Во втором акте, когда Просперо поет свою арию (ее слова в либретто мне не очень нравятся, они несколько агитплакатны), зрителей может удивить «долготерпение» толстяков. Музыка подсказала мне такое решение: когда Просперо открыто обличает толстяков, один из них нажимает электрическую кнопку, появляется огромный страшный паук (артист балета), медленно ползет к закованному в кандалы беззащитному Просперо, бросается ему на шею и начинает душить, но гибнет от силы пленника. После этого потрясенные владыки приказывают увести Просперо.

Художник Э. Змойро порадовал нас лаконичным, современным и ярко красочным решением декоративной площадки и костюмов — мы долго работали вместе с ним, чтобы прийти к единству понимания будущего спектакля. Отрадно, что макет и эскизы пришлись всем по вкусу.

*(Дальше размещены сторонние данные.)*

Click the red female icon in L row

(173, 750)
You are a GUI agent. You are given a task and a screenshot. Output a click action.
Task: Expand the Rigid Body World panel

Наша первая задача — раскрыть внутренний мир, понять задачи, мысли, чувства героев. Свои партии вы уже знаете, но у рояля без движений проведем с вами не меньше месяца, пока договоримся об исходных причинах будущего действия, одновременно уделяя внимание тренажу. Бои на шпагах? Они обязательно будут — мальчишки не простили бы нам, если бы это было иначе…

Пусть сила и поэзия талантливого сказочника Юрия Олеши, зазвучавшая чудесной музыкой Владимира Рубина, даст большую радость нашим маленьким слушателям и зрителям.

Ю. Олеша писал в 1935 году: «Одной из замечательных сторон писательской судьбы является возможность испытать ни с чем не сравнимое чувство — чувство, возникающее, когда видишь перед собой ожившие образы, созданные тобою. Это чувство переполняет сознание высоким уважением к другому человеку — к артисту, к художнику, к музыканту, к труду коллектива, и самое главное в этом чувстве это то, что оно является вдохновляющим на дальнейшую работу».

Как жаль, что Юрия Карловича уже не было в живых, когда Детский музыкальный театр показал юным москвичам свой спектакль!